I would like to think this ideological shift would have stunned me regardless, but my personal journey has made it all the more shocking. There is something surreal about watching so many Democrats and liberal or progressive pundits adopt the ugliest rhetorical tics of the very post-9/11 chauvinism I once found myself immersed in, from seeing anyone or anything inconvenient to the presiding account as fifth-columnist to treating the utterances of spies and other military-industrial propagandistsas gospel. Most of all, there is the ostensible disregard for the consequences of their newfound animus toward the national-security state’s latest bogeyman.
What is needed now is a clear alternative to the present course. Liberals and progressives should be insisting on diplomacy and partnerships with Russia, akin to the Iran deal or Nixon’s trip to China. They should be educating the public on how the United States and its allies violated a 1990 promise to Russia not to expand NATO eastward. They should be speaking about how the US government, following the end of the Cold War, trumpeted triumphalism, helped impose shock therapy, cheered the privatization and selling off of key industries to disastrous effect, eviscerated the economy, threw their weight behind their favored candidate in Russia’s 1996 presidential election, and laid the groundwork for the rise of Putin and the oligarchs. They should be quoting the economist John Maynard Keynes on the hazards of punitive politics or the diplomat George Kennan on the dangers of NATO-related hubris.

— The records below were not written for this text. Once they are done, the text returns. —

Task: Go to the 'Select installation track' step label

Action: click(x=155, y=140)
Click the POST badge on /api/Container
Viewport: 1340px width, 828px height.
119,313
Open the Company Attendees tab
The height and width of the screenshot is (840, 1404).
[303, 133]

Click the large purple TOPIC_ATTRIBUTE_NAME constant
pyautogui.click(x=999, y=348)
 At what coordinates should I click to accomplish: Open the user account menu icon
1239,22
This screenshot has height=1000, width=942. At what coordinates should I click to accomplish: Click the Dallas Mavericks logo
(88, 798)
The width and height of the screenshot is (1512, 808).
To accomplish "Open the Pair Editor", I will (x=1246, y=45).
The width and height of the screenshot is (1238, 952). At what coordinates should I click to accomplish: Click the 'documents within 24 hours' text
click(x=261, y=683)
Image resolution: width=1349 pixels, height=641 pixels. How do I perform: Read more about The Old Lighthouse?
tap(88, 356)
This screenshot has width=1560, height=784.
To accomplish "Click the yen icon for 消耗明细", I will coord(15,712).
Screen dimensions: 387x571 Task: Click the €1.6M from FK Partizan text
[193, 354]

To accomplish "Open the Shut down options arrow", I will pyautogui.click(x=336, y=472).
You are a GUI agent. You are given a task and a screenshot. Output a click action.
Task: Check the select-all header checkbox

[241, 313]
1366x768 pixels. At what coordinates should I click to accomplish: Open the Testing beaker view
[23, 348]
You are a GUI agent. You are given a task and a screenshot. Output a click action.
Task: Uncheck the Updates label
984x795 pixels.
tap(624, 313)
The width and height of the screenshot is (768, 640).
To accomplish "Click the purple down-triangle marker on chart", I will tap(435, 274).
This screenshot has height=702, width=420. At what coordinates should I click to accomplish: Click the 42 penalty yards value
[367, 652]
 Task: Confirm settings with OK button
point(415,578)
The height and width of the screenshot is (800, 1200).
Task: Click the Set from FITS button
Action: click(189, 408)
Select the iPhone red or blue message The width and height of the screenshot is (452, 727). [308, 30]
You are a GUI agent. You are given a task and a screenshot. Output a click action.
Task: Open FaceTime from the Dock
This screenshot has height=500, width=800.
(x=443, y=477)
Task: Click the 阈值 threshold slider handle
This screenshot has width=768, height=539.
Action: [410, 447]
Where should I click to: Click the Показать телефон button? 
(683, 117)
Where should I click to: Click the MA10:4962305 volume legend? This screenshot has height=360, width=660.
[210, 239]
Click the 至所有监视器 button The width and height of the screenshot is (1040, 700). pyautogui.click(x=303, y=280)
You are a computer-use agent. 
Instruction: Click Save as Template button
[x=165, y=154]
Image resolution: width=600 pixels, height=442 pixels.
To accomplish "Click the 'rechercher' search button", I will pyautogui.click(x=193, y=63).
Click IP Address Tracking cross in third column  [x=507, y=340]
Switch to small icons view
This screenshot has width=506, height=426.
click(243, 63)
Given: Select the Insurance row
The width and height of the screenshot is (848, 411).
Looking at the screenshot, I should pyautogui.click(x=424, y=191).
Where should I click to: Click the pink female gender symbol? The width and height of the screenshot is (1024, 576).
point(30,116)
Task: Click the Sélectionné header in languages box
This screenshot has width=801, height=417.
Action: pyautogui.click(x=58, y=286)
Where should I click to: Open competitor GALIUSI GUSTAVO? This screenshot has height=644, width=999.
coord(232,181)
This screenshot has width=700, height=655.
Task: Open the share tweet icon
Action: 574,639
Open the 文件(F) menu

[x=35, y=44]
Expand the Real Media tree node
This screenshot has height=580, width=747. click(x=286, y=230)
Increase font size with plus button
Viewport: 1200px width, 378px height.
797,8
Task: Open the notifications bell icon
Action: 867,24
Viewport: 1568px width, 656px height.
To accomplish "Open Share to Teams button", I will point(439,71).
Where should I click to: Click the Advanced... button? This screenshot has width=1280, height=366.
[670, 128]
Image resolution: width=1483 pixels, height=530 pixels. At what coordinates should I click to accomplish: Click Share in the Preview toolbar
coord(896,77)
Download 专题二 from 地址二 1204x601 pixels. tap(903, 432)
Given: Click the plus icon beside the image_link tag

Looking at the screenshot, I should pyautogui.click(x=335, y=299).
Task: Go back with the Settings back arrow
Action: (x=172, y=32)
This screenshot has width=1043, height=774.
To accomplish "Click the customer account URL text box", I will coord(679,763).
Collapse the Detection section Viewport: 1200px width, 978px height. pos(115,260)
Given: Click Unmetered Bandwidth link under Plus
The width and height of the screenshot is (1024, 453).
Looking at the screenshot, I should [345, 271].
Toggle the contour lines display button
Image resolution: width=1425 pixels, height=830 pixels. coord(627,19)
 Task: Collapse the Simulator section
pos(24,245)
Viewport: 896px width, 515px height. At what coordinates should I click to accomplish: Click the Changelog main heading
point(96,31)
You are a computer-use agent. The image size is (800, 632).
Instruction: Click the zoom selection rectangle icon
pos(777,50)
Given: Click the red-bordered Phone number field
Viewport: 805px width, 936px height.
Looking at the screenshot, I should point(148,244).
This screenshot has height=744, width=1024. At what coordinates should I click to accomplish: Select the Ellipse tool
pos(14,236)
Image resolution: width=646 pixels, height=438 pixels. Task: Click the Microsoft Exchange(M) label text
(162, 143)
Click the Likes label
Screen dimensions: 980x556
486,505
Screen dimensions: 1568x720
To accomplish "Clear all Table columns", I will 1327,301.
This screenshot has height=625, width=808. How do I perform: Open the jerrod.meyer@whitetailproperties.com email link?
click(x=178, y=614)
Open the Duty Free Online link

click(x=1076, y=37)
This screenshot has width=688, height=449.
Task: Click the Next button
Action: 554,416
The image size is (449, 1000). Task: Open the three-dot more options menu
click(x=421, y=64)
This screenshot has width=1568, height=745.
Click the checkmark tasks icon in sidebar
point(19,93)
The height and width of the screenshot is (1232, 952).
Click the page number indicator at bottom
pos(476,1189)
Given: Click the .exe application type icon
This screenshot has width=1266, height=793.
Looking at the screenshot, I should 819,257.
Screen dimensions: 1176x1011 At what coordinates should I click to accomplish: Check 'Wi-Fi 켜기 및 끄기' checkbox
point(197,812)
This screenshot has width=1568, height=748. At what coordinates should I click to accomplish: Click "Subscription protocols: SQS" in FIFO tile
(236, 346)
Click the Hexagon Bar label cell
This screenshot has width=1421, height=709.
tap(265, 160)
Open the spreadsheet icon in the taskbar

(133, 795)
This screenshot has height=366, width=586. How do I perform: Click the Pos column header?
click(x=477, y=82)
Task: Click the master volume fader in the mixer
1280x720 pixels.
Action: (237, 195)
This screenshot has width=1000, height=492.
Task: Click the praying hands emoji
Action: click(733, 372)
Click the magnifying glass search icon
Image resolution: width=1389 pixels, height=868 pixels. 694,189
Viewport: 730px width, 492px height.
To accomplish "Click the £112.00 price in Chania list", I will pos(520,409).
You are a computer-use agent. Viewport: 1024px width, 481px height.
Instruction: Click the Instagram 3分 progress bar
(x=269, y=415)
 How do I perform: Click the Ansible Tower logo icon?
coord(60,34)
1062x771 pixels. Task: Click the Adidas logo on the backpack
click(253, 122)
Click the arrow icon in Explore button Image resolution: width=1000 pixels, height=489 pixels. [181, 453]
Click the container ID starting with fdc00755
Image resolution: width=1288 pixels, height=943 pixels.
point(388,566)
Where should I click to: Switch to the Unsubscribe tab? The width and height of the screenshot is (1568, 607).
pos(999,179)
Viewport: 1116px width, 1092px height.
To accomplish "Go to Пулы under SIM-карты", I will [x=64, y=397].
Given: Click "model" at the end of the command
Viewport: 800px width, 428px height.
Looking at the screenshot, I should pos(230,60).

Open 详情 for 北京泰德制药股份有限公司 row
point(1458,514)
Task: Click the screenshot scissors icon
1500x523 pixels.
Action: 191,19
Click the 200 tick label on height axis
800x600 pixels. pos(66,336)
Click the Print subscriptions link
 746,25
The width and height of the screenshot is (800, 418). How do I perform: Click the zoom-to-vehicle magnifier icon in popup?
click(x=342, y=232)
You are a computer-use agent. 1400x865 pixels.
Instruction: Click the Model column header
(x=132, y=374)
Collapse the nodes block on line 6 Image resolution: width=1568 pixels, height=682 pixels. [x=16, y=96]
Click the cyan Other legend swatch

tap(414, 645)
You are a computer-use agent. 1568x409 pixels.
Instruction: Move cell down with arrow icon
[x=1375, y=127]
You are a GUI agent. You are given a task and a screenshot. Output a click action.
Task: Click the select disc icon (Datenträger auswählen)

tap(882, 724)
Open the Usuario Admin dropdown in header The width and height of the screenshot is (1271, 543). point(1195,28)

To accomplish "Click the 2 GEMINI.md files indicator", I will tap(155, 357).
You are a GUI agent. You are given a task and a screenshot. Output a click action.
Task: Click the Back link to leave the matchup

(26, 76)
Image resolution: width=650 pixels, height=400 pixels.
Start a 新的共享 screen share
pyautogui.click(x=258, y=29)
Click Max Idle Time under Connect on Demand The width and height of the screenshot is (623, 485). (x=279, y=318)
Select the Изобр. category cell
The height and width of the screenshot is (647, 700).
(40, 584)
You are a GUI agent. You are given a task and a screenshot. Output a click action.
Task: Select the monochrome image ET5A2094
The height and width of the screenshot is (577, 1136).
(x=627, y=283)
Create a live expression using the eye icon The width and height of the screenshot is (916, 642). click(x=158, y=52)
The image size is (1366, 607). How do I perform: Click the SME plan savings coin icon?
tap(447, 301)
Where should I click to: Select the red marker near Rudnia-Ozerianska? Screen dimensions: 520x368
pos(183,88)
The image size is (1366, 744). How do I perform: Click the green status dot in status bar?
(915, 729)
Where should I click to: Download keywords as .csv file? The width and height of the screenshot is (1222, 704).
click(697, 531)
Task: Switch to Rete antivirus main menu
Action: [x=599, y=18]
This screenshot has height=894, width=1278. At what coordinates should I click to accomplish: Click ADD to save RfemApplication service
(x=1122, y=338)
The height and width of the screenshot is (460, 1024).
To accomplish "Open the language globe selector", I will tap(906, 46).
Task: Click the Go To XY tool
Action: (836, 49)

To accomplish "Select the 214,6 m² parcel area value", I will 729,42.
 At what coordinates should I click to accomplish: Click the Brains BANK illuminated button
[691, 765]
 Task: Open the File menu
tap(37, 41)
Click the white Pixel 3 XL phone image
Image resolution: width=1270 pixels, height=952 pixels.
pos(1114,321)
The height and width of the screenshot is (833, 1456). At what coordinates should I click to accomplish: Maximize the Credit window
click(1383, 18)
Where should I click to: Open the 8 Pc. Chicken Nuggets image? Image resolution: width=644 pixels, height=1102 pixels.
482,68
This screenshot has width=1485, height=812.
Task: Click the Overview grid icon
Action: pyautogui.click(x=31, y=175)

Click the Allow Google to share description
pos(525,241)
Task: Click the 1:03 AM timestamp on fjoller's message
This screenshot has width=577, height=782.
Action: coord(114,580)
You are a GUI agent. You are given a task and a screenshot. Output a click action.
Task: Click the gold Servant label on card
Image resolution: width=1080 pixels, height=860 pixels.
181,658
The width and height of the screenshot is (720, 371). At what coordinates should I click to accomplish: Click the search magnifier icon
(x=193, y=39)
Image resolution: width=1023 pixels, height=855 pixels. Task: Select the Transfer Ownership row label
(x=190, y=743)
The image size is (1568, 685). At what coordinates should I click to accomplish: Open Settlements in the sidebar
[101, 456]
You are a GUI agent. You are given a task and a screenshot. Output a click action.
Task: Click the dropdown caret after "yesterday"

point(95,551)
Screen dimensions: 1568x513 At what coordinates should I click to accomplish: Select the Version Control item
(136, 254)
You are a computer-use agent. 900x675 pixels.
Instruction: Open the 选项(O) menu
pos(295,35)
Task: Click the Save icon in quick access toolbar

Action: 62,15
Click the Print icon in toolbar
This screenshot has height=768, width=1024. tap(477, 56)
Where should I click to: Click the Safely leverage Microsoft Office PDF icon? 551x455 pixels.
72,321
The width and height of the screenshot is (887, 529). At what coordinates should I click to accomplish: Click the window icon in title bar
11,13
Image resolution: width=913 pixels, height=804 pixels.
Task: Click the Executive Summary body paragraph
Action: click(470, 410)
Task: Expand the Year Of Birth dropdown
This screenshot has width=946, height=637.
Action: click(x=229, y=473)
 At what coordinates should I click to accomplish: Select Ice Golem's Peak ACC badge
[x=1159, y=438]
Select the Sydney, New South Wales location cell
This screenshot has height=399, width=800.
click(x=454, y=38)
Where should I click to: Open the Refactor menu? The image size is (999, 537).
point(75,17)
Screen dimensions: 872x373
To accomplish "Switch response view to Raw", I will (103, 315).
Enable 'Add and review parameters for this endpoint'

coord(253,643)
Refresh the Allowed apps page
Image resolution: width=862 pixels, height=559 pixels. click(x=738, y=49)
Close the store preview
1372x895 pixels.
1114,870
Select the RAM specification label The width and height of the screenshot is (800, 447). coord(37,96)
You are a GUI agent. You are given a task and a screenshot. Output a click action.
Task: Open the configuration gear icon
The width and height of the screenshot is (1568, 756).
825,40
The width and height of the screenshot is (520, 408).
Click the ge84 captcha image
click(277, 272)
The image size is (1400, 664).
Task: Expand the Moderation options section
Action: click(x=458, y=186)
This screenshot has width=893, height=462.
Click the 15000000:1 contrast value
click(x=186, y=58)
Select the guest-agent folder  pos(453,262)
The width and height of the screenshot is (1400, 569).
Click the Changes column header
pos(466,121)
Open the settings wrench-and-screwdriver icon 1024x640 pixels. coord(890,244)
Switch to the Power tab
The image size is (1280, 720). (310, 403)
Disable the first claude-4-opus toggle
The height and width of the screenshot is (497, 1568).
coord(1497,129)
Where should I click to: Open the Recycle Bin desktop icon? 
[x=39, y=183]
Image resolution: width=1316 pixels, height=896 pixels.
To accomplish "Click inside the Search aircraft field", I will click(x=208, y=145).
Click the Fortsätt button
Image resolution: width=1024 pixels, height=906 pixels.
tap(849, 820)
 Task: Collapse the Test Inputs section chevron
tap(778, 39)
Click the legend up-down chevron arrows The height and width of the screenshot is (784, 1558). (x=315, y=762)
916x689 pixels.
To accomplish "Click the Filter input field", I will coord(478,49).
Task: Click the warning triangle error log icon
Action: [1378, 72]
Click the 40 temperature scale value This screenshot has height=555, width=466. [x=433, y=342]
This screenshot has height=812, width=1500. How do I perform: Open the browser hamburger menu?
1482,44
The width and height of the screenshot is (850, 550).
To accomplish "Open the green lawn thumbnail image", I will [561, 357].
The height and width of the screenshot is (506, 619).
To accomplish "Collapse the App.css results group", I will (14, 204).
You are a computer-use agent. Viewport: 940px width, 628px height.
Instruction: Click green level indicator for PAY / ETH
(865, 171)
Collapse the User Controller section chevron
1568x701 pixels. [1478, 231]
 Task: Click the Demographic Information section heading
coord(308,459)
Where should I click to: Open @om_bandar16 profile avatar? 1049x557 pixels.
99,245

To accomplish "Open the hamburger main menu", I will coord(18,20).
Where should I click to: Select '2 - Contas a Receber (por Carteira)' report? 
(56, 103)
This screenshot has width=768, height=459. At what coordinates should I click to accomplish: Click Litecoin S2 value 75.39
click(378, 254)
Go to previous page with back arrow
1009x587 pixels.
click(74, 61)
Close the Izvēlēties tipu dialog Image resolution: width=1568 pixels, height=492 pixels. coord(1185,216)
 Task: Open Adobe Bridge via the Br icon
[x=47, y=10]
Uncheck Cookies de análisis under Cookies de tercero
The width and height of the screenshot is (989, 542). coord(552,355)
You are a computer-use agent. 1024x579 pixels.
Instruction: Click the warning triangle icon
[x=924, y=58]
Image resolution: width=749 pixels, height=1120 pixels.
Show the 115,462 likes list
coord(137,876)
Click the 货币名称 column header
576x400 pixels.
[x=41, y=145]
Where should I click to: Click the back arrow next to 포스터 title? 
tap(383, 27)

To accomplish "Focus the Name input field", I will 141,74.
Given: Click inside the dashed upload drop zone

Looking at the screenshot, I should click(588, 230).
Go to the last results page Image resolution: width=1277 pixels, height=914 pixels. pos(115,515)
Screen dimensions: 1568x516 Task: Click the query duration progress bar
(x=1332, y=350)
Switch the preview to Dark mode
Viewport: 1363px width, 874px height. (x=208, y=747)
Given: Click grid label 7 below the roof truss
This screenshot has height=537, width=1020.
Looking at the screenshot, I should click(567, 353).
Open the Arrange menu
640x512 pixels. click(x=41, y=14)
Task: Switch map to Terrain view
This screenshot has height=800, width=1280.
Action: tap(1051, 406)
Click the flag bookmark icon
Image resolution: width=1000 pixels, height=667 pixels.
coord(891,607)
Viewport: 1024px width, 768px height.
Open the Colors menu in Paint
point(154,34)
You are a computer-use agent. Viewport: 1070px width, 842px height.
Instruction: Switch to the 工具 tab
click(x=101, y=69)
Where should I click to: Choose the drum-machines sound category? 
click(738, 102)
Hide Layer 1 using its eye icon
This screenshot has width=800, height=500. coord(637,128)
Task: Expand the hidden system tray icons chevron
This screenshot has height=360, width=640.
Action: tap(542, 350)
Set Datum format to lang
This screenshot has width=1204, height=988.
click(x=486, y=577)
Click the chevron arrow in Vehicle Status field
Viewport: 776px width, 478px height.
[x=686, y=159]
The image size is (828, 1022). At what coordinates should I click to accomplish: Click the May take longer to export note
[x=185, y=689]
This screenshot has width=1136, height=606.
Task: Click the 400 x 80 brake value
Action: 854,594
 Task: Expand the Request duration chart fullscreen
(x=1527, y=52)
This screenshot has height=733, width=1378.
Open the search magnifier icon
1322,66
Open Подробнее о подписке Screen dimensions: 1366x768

They should be fleshing out a grand bargain that involves a mutual exit from Syria, cessation of hostilities in the proxy war between Iran and Saudi Arabia in Yemen, mutual noninterference on Russia’s periphery, the halting of NATO expansion (if not its rollback), and investment in a green Marshall Planlinked to the rebuilding of regional economies—all conditioned on staged movement toward nuclear disarmament, the dialing down of the arms race, substantive democratic reform, and the reining in of the global plutocracy. This approach toward Russia, finally, should be embedded within a wider left-internationalist agenda of shared peace, prosperity, and environmental stewardship.